Une destination relictuelle des corps et des cendres : l’édifice cultuel et le lieu de culte.

 

 

À l’occasion d’une récente réponse ministérielle (Rép. min. n° 79114, JO, AN du 1er septembre 2015), le Gouvernement est venu tout à la fois rappeler, à la demande d’un parlementaire, le principe de la possibilité du dépôt provisoire d’un cercueil dans un édifice cultuel, et en préciser les modalités. Le Gouvernement expose ainsi que cette possibilité est ouverte par les dispositions de l’art. R. 2213-29 du Code Général des Collectivités Territoriales (CGCT), selon lesquelles : "Après la fermeture du cercueil, effectuée conformément aux dispositions de l’art. R. 2213-20, celui-ci peut être déposé temporairement dans un édifice cultuel, une chambre funéraire, au crématorium, à la résidence du défunt ou celle d’un membre de sa famille, dans les conditions prévues aux articles R. 2213-33 et R. 2213-35."

Il nous donne de surcroît une définition de l’expression "édifice cultuel", puisque, selon lui, il s’agirait des lieux visés par l’art. L. 2223-10 du CGCT, c’est-à-dire "les églises, temples, synagogues, hôpitaux, chapelles publiques, et généralement […] des édifices clos et fermés où les citoyens se réunissent pour la célébration de leurs cultes, dans l’enceinte des villes et des bourgs". Or, cet article ne concerne à vrai dire que les interdictions d’inhumation, et ne nous semble pas, même si l’énumération est des plus larges (énumération d’ailleurs tronquée, cf. réponse en annexe), refléter l’infinie possibilité des édifices cultuels, surtout en ne visant expressément que des édifices cultuels clos.

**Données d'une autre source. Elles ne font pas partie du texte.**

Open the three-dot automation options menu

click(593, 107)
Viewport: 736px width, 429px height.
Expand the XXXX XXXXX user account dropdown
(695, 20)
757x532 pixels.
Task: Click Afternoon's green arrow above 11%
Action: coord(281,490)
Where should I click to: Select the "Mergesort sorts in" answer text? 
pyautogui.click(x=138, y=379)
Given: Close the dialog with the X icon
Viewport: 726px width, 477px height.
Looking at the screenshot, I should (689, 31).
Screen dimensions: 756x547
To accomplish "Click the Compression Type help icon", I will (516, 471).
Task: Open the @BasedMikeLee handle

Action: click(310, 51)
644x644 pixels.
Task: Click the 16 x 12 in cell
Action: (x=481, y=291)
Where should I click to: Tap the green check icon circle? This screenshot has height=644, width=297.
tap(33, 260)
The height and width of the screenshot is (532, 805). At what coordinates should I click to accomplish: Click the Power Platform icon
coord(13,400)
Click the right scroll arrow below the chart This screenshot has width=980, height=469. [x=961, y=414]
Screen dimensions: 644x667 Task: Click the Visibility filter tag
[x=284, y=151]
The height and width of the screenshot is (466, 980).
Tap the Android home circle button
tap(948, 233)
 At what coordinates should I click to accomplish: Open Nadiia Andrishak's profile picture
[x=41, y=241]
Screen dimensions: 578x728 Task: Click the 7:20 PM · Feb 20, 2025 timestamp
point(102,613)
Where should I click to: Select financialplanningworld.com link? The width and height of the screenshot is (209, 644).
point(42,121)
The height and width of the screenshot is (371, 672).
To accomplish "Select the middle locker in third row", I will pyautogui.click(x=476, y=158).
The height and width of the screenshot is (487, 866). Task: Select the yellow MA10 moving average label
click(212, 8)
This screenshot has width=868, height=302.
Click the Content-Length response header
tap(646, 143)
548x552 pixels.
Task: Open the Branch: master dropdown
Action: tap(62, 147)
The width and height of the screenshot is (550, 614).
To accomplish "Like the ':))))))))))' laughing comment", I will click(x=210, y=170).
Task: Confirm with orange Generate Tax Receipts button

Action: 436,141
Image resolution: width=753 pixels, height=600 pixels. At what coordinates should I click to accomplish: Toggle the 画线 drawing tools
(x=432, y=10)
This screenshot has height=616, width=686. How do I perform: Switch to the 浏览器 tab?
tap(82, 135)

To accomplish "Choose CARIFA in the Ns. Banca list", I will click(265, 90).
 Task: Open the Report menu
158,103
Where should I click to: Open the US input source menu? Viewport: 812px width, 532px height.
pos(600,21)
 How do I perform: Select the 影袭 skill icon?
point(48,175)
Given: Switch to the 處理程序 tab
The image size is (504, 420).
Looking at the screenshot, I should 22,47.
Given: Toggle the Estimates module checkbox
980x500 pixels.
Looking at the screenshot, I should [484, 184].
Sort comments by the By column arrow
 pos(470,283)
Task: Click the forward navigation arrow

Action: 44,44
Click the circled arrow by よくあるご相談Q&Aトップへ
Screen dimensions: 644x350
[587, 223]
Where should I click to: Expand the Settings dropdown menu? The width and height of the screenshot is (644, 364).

Le lieu de culte : une possibilité de dépôt provisoire des cendres

Il convient de rapprocher cette disposition de celle suivant laquelle les cendres des personnes dont le corps a donné lieu à crémation peuvent être gardées non pas au crématorium mais dans un lieu de culte. En effet, l’art. L. 2223-18-1 du CGCT dispose que : "Dans l’attente d’une décision relative à la destination des cendres, l’urne cinéraire est conservée au crématorium pendant une période qui ne peut excéder un an. À la demande de la personne ayant qualité pour pourvoir aux funérailles, l’urne peut être conservée, dans les mêmes conditions, dans un lieu de culte, avec l’accord de l’association chargée de l’exercice du culte."
On remarquera tout d’abord la différence de formulation entre l’art. R. 2213-29 et l’art. L. 2223-18-1,
puisque, si l’un vise les édifices cultuels, l’autre mentionne les lieux de culte. Faut-il penser que ces deux expressions sont synonymes, ou bien au contraire ne faut-il pas comprendre que cette seconde expression recoupe de plus larges possibilités que la première, étant entendu qu’un lieu de culte ne serait pas obligatoirement un édifice clos et fermé, comme l’exige l’art. L. 2223-10 du CGCT.
D’autre part, si l’art. R. 2223-29 du CGCT est muet sur ce point, l’accord de l’association chargée de l’exercice du culte est requis à l’art. L. 2223-18-1 du CGCT. Évidemment, cette omission ne modifie en rien le fait que l’accord du gestionnaire de l’édifice cultuel devrait être requis tant pour le dépôt des cendres que pour celui des corps.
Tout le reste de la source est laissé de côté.